Di Livio Secco

Nel mio post dedicato alla QV66 che mostra Nefertari per mano con Hathor (e che trovate qui) si vede la Grande Sposa Reale con dei segni su entrambe le braccia.
A prima vista si direbbero tatuaggi.
Li aveva notati un’amica del nostro Gruppo che se n’è così innamorata da farsene replicare uno sul braccio. E’ stata così gentile da mostrarcelo e da permettermi di visualizzarlo su una diapositiva che allego.
Il tatuaggio è un’interpretazione del celeberrimo segno wḏȜt [uʤat], non molto canonico ma indubbiamente piacevole ed originale. Da buon amuleto speriamo che protegga la nostra amica da guai presenti e futuri.
Ma gli Egizi come la pensavano riguardo ai tatuaggi?
Ho affrontato l’argomento in una mia conferenza che, come al solito, è diventata il Quaderno di Egittologia nr 50 – LA BELLEZZA NELLO SGUARDO – La cosmesi nell’antico Egitto.

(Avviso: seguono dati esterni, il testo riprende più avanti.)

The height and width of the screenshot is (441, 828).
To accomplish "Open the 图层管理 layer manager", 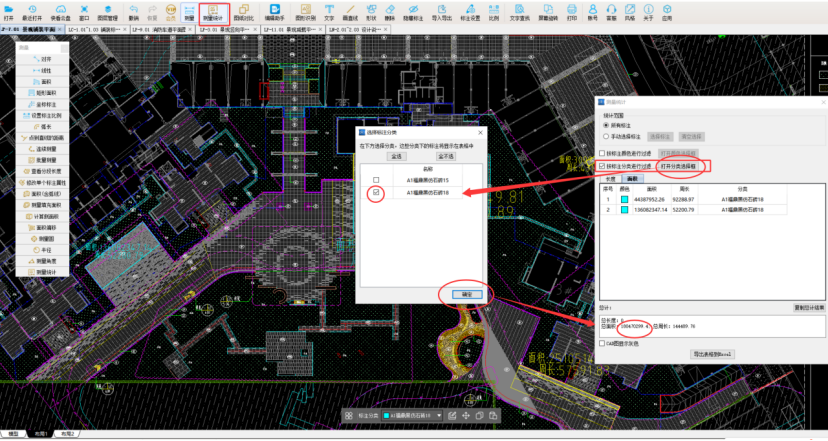I will 107,11.
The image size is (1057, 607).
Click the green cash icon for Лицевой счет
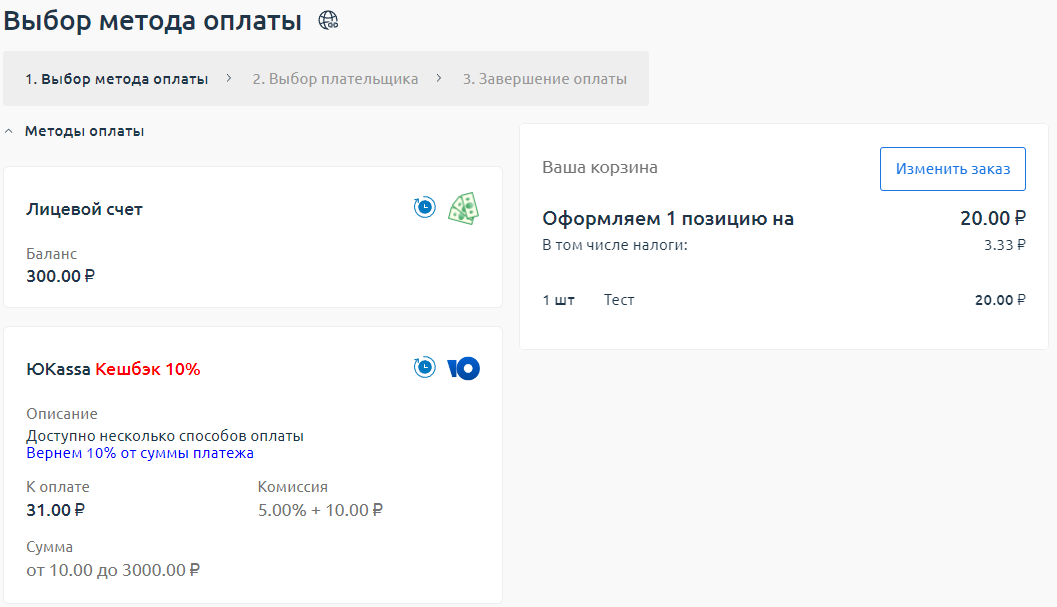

Chi fosse interessato ad approfondire l’argomento lo può trovare qui: https://ilmiolibro.kataweb.it/…/la-bellezza-nello-sguardo/

I tatuaggi non erano di moda nell’antico Egitto. Quindi le testimonianze sono scarsissime. Tuttavia alcune statuine femminili delle prime dinastie recano alcuni segni ornamentali sul corpo. Questo indica che alcune categorie di donne lo praticavano come le danzatrici o le cantatrici.
Nel periodo preistorico alcune statuette femminili recano segni geometrici o figure di animali e vegetali sul corpo.
Recentemente si sono cominciati a riconoscere tatuaggi sulle mummie. Il tatuaggio era realizzato depositando sotto pelle un filo colorato e materie coloranti. Allo scopo si usava un ago. Il risultato era indelebile. I colori preferiti erano il turchino, il verde, il nerofumo; talvolta il rosso. Non sembrano esserci esempi di tatuaggi per scarificazione, cioè formare una cicatrice incidendo la pelle secondo un dato disegno. Nel Nuovo Regno i tatuaggi sono ancora più rari per lo più con soggetti sacri.
Nella seconda diapositiva potete visualizzare il lavoro di Anne Austin, una bio archeologca dell’Università del Missouri, St. Louis. Ella è stata a capo per la missione dell’Institut Français d’Archéologie Orientale a Deir el Medina.
Nel 2014 documentò una mummia di donna con trenta tatuaggi. Sebbene molti dei suoi tatuaggi siano ancora difficili da decifrare, essi mostrano una chiara connessione della donna con la religione e la dea Hathor.
Uno dei tatuaggi mostra la combinazione di due occhi wḏȜt [uʤat] con il geroglifico nfr [nefer]. Per gli Egittologici il significato potrebbe essere quello di «per fare del bene». Posti sulla gola ne assicuravano magicamente la qualità del canto.

La diapositiva riporta anche una figurina femminile tatuata su tutto il corpo (una volta considerate concubine del defunto), XII-XIII dinastia, Medio Regno, Lisht, faience, Metropolitan N.Y.